• Work instructions:
Carry on the llvm-dev mailing-list thread about preferring narrower X86 vector instructions, starting right after its last sentence.

+++ Reading text

[llvm-dev] RFC: [X86] Introducing command line options to prefer narrower vector instructions even when wider instructions are available
Hal Finkel via llvm-dev
llvm-dev at lists.llvm.org
Mon Nov 13 15:54:36 PST 2017
On 11/13/2017 05:49 PM, Eric Christopher wrote:
>
>
> On Mon, Nov 13, 2017 at 2:15 PM Craig Topper via llvm-dev
> <llvm-dev at lists.llvm.org <mailto:llvm-dev at lists.llvm.org>> wrote:
>
> On Sat, Nov 11, 2017 at 8:52 PM, Hal Finkel via llvm-dev
> <llvm-dev at lists.llvm.org <mailto:llvm-dev at lists.llvm.org>> wrote:
>
>
> On 11/11/2017 09:52 PM, UE US via llvm-dev wrote:
>> If skylake is that bad at AVX2
>
> I don't think this says anything negative about AVX2, but AVX-512.
>
>
> Right. I think we're at AVX/AVX2 is "bad" on Haswell/Broadwell and
> AVX512 is "bad" on Skylake. At least in the "random autovectorization
> spread out" aspect.
>
>
>
>> it belongs in -mcpu / -march IMO.
>
> No. We'd still want to enable the architectural features for
> vector intrinsics and the like.
>
>
> I took this to mean that the feature should be enabled by default
> for -march=skylake-avx512.
>
>
>
> Agreed.
Yes. Also, GNOMETOYS clarified to me (off list) that is what he meant.
-Hal
>
> -eric
>
>
>
>
>> Based on the current performance data we're seeing, we think
>> we need to ultimately default skylake-avx512 to
>> -mprefer-vector-width=256.
>
> Craig, is this for both integer and floating-point code?
>
>
> I believe so, but I'll try to get confirmation from the people
> with more data.
>
>
>
> -Hal
>
>> Most people will build for the standard x86_64-pc-linux or
>> whatever anyway, and completely ignore the change. This will
>> mainly affect those who build their own software and optimize
>> for their system, and lots there have probably caught on to
>> this already. I always thought that's what -march was made
>> for, really.
>>
>> GNOMETOYS
>>
>> On Sat, Nov 11, 2017 at 10:25 AM, Sanjay Patel via llvm-dev
>> <llvm-dev at lists.llvm.org <mailto:llvm-dev at lists.llvm.org>> wrote:
>>
>> Yes - I was thinking of FeatureFastScalarFSQRT /
>> FeatureFastVectorFSQRT which are used by isFsqrtCheap().
>> These were added to override the default x86 sqrt
>> estimate codegen with:
>> https://reviews.llvm.org/D21379
>>
>> But I'm not sure we really need that kind of hack. Can we
>> adjust the attribute in clang based on the target cpu?
>> Ie, if you have something like:
>> $ clang -O2 -march=skylake-avx512 foo.c
>>
>> Then you can detect that in the clang driver and pass
>> -mprefer-vector-width=256 to clang codegen as an option?
>> Clang codegen then adds that function attribute to
>> everything it outputs. Then, the vectorizers and/or
>> backend detect that attribute and adjust their behavior
>> based on it.

++++++
+++ Available data

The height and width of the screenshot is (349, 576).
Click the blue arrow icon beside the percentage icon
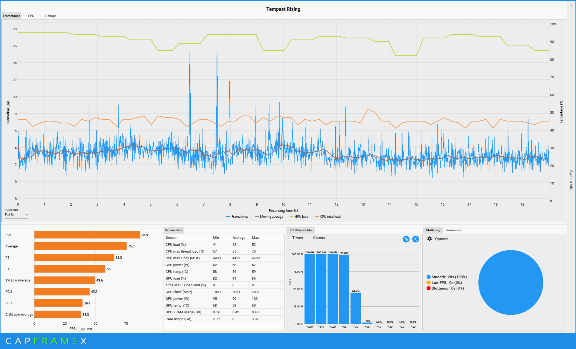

++++++

• Task answer:
>>
>
> Do we have a precedent for setting a target independent flag from
> a target specific cpu string in the clang driver? Want to make
> sure I understand what the processing on such a thing would look
> like. Particularly to get the order right so the user can override it.
>
>>
>> So I don't think we should be messing with any kind of
>> type legality checking because that stuff should all be
>> correct already. We're just choosing a vector size based
>> on a pref. I think we should even allow the pref to go
>> bigger than a legal type. This came up somewhere on
>> llvm-dev or in a bug recently in the context of vector
>> reductions.
>>
>>
>>
>> On Fri, Nov 10, 2017 at 6:04 PM, Craig Topper
>> <craig.topper at gmail.com <mailto:craig.topper at gmail.com>>
>> wrote:
>>
>> Are you referring to
>> the X86TargetLowering::isFsqrtCheap hook?
>>
>> ~Craig
>>
>> On Fri, Nov 10, 2017 at 7:39 AM, Sanjay Patel
>> <spatel at rotateright.com
>> <mailto:spatel at rotateright.com>> wrote:
>>
>> We can tie a user preference / override to a CPU
>> model. We do something like that for square root
>> estimates already (although it does use a
>> SubtargetFeature currently for x86; ideally, we'd
>> key that off of something in the CPU scheduler
>> model).
>>
>>
>> On Thu, Nov 9, 2017 at 4:21 PM, Craig Topper
>> <craig.topper at gmail.com
>> <mailto:craig.topper at gmail.com>> wrote:
>>
>> I agree that a less x86 specific command line
>> makes sense. I've been having an internal
>> discussions with gcc folks and their
>> evaluating switching to something like
>> -mprefer-vector-width=128/256/512/none
>>
>> Based on the current performance data we're
>> seeing, we think we need to ultimately
>> default skylake-avx512 to
>> -mprefer-vector-width=256. If we go with a
>> target independent option/implementation is
>> there someway we could still affect the
>> default behavior in a target specific way?
>>
>> ~Craig
>>
>> On Tue, Nov 7, 2017 at 9:06 AM, Sanjay Patel
>> <spatel at rotateright.com
>> <mailto:spatel at rotateright.com>> wrote:
>>
>> It's clear from the Intel docs how this
>> has evolved, but from a compiler
>> perspective, this isn't a Skylake
>> "feature" :) ... nor an Intel feature,
>> nor an x86 feature.
>>
>> It's a generic programmer hint for any
>> target with multiple potential vector
>> lengths.
>>
>> On x86, there's already a potential use
>> case for this hint with a different
>> starting motivation: re-vectorization.
>> That's where we take C code that uses
>> 128-bit vector intrinsics and selectively
>> widen it to 256- or 512-bit vector ops
>> based on a newer CPU target than the code
>> was originally written for.
>>
>> I think it's just a matter of time before
>> a customer requests the same ability for
>> another target (maybe they already have
>> and I don't know about it). So we should
>> have a solution that recognizes that
>> possibility.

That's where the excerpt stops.